___ Input

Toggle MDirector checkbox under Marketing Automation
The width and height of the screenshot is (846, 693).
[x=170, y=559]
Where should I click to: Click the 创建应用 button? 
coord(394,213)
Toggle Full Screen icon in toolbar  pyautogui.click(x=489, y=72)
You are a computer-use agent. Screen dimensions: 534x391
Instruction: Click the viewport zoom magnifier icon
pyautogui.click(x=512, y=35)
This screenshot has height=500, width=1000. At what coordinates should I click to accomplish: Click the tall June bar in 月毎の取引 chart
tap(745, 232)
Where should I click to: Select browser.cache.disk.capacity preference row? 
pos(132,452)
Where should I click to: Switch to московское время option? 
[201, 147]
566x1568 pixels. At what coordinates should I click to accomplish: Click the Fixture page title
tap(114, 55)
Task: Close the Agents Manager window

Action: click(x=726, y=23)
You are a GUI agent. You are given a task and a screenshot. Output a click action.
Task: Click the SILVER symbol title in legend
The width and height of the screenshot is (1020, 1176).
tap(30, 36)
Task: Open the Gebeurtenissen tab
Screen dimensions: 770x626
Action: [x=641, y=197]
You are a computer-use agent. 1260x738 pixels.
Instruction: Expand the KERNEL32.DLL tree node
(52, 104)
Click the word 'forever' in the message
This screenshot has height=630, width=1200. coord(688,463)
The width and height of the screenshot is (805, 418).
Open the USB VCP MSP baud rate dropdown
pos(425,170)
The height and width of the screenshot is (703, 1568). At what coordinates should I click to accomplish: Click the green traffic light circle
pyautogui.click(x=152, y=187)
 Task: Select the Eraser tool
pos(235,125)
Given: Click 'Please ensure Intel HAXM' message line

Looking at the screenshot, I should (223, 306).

______

Exercise: Examine the records above and state the number of lines that include "Toggle", with no further text.

Result: 2